How can I invest in Ycomb Grads? - efunder

Im looking for a way to invest in Ycombinator graduate companies. Im not looking to invest in a fund but rather the specific individual companies.
======
patio11
Are you an accredited investor?

Do you have a net worth (assets minus liabilities) greater than $1 million
after removing positive home equity? In the alternative, have you had income
of $250k or more for both of the last two years with a reasonable expectation
of hitting that for this year?

If you are an accredited investor, you're an angel investor basically as soon
as you start calling yourself one, and what you now seek is "dealflow." Many
YC companies are, coming out of YC, quite hot properties with many people
attempting to invest in them, and probably need a fairly compelling pitch to
be allowed to give them money.
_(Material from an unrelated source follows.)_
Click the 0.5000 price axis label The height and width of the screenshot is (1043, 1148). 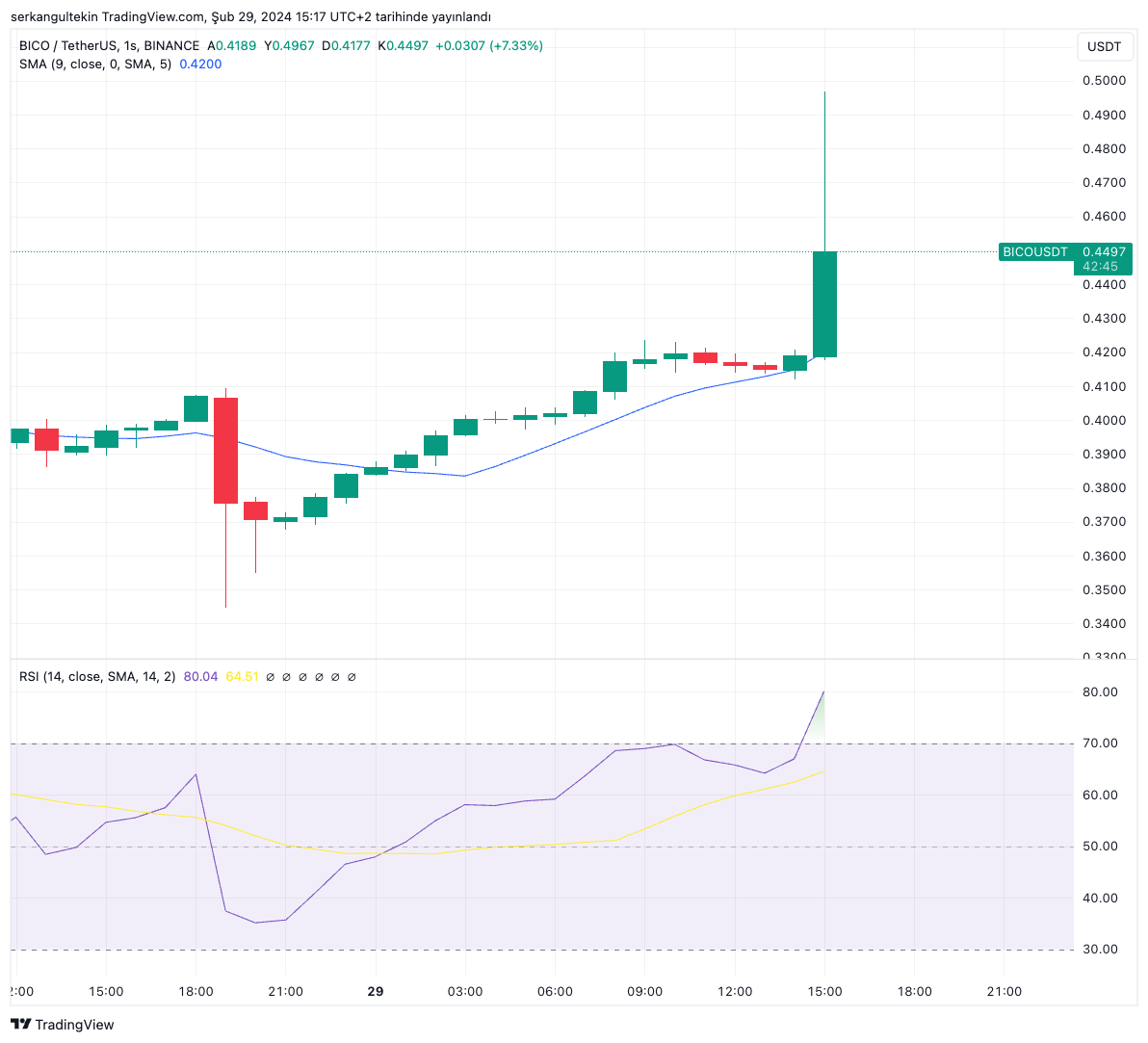pos(1104,81)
This would often include an introduction from
someone the founders trust, a reasonable expectation that you'd be writing a
fairly substantial check (minimum viable check for a new angel is about $25k,
below that you need an extraordinarily high non-cash value to be worth the
founders' time in closing you), or accomplishments which demonstrated that
you'd add a lot of value to the company.

As to how to figure out which companies are raising after YC, you have access
to the same AngelList, TechCrunch, and Hacker News that every other angel
investor uses. A lot of the "hot" deals only appear on these retrospectively
-- to get in on them early enough for it to matter you have to have your ear
to the ground and know people. If that's a priority for you, I'd make it a
priority to have coffee dates with people who have lots of YC founders / etc
in their social circles and impress upon them that you're Good People.

If you're not an accredited investor, you'll find it very difficult to invest
in YC graduates unless you somehow identify them prior to YC. You're legally
capable of investing in private placements -- sometimes called "friends and
family rounds" \-- but part of the magic of YC is that YC companies have much,
much better access to money than F&F rounds and, as a result, they don't often
have to resort to raising them after YC.

This is orthogonal to the question "Should you invest in YC companies?" I feel
obligated to say that they are, universally, extraordinarily risky investments
with a high probability of going to zero, and if this would discomfit you, you
should not invest in them (or other tech startups).

------
ameister14
If you're an accredited investor, there are actually two YC companies that
allow you to do this, FundersClub and Wefunder.

I believe both allow you to invest through a fund or individually, though you
don't manage the investment personally.

Otherwise, you first need a good network to know when these companies are
raising money and usually a track record of funding and helping companies
succeed or building them yourself.

If you're looking for private sale of shares, sometimes they come up on
sharespost.

------
efunder
Thanks to you both for the responses. I live in NYC which is the difficulty in
really being able to network in Silicon Valley. I have made some investments
via funders club, and love the service, I was just looking for a way to invest
directly rather than just in a fund. Again Thanks for your time.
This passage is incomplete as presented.